Catanduanes e Albay foram as províncias mais afectadas. Pelo menos nove pessoas morreram, incluindo um menino de cinco anos, na província de Albay, informou o governador Alfrancis Bichara. Uma outra pessoa faleceu em Catanduanes, de acordo com a Protecção Civil.

Algumas vítimas foram arrastadas por avalanches de lama vulcânica que atingiram duas cidades próximas ao vulcão Mayon, que se encontra em actividade.

O vento arrancou os telhados de dois abrigos: ” As nossas cidades ficaram inundadas”, declarou Carlos Irwin Baldo, prefeito de Camalig, perto de Legazpi.

“As estradas estão cobertas de entulhos procedentes das montanhas, de galhos e areia, alguns procedentes do vulcão Mayon.

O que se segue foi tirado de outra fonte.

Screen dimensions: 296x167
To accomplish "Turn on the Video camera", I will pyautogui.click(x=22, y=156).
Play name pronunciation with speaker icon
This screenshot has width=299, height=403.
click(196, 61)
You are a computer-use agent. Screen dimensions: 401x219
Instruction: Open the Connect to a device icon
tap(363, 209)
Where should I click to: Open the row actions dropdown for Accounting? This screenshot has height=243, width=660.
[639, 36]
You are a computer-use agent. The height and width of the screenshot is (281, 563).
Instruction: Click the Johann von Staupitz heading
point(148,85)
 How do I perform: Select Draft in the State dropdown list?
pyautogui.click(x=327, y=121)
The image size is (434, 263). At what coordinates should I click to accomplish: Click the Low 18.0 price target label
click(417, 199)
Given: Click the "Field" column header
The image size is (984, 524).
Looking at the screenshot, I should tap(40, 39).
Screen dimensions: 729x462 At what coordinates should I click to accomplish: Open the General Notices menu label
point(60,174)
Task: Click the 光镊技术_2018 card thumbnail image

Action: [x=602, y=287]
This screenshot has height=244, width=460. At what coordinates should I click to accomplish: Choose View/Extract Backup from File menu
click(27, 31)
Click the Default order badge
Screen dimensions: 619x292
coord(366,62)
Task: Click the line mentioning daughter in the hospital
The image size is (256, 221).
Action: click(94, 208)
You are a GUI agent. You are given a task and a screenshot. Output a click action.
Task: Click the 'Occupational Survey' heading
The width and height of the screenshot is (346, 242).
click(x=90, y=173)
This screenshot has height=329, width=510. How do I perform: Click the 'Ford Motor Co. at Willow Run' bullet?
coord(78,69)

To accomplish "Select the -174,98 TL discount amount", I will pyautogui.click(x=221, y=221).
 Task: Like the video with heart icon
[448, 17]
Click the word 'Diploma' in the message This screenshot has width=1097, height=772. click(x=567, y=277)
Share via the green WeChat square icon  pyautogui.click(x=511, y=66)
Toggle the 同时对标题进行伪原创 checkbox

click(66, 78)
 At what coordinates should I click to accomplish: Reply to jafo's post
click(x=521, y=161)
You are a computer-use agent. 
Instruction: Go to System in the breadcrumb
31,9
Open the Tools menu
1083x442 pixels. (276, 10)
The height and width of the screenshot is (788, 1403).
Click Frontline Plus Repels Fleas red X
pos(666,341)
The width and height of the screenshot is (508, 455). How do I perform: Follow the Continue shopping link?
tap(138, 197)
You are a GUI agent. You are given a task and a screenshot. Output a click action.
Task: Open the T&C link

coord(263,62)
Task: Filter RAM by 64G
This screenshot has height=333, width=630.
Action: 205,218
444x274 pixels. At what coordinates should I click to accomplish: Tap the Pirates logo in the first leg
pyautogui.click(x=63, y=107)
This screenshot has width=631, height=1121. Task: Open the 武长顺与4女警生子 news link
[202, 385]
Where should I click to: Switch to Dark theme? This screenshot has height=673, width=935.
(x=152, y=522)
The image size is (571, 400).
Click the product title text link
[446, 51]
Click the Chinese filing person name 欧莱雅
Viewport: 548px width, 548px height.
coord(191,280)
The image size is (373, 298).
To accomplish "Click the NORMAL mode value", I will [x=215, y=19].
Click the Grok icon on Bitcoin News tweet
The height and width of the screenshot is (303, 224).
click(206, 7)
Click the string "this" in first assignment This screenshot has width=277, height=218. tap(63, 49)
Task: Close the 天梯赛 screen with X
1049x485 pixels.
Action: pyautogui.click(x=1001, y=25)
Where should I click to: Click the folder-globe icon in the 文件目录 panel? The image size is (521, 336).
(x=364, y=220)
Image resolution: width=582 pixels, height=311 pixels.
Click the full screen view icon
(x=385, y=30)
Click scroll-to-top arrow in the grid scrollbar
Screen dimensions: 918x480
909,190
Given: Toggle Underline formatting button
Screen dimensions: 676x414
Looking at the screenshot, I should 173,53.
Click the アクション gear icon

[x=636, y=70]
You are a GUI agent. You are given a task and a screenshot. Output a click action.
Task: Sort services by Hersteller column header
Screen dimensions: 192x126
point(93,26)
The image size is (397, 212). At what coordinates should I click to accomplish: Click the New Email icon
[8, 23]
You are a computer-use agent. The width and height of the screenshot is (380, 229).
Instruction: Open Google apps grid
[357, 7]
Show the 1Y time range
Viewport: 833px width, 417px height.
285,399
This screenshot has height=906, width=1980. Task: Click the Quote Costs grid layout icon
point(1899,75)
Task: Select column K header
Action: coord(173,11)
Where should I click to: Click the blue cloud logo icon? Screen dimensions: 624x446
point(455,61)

Em várias estradas não é possível circular”, completou.

O director da Defesa Civil, Ricardo Jalad, anunciou que quase 400.000 pessoas deixaram as respectivas habitaçoes.

Na capital Manila, os habitantes de alguns bairros receberam ordens para abandonar as respectivas residências devido ao risco de inundações. O Aeroporto Internacional esteve durante todo o dia de domingo encerrado.

As escolas, fechadas devido à pandemia, foram transformadas em refúgios de emergência, assim como os abrigos administrados pelo governo e os ginásios.

A crise de saúde complica ainda mais a situação, pois uma boa parte dos recursos de emergência foi destinada à luta contra a pandemia.  O arquipélago regista oficialmente 378.000 casos de Covid-19 e 7.100 mortes.

Os pacientes com coronavírus que estavam internados em hospitais de campanha também foram transferidos.

Centenas de pessoas ficaram bloqueadas depois de a Guarda Costeira ter impedido a saída de balsas e embarcações pesqueiras, perante o temor de ondas de até 15 metros.

O Goni atingiu o país uma semana depois do tufão Molave, que afectou a mesma região e provocou 22 mortes.

A tempestade deve seguir para o Mar do Sul da China, de acordo com as autoridades meteorológicas, mas Macau  e Hong Kong devem ser poupados. Já o Vietname tem pela frente a quinta tempestade tropical no período de pouco mais de um mês. Para as Filipinas, o perigo também permanece à espreita: um outro tufão – o Atsani – está em formação no Oceano Pacífico e deve fustigar o arquipélago durante esta semana.

Os filipinos são afectados todos os ano por uma média de 20 tempestades tropicais e tufões, que destroem plantações, habitações precárias e outro tipo de infraestruturas. O fenómenos ajudar a manter populações inteiras na pobreza permanentemente.

A pior tempestade da história recente ocorreu em 2013. O tufão Haiyan deixou mais de 7.300 mortos, sobretudo na cidade de Tacloban.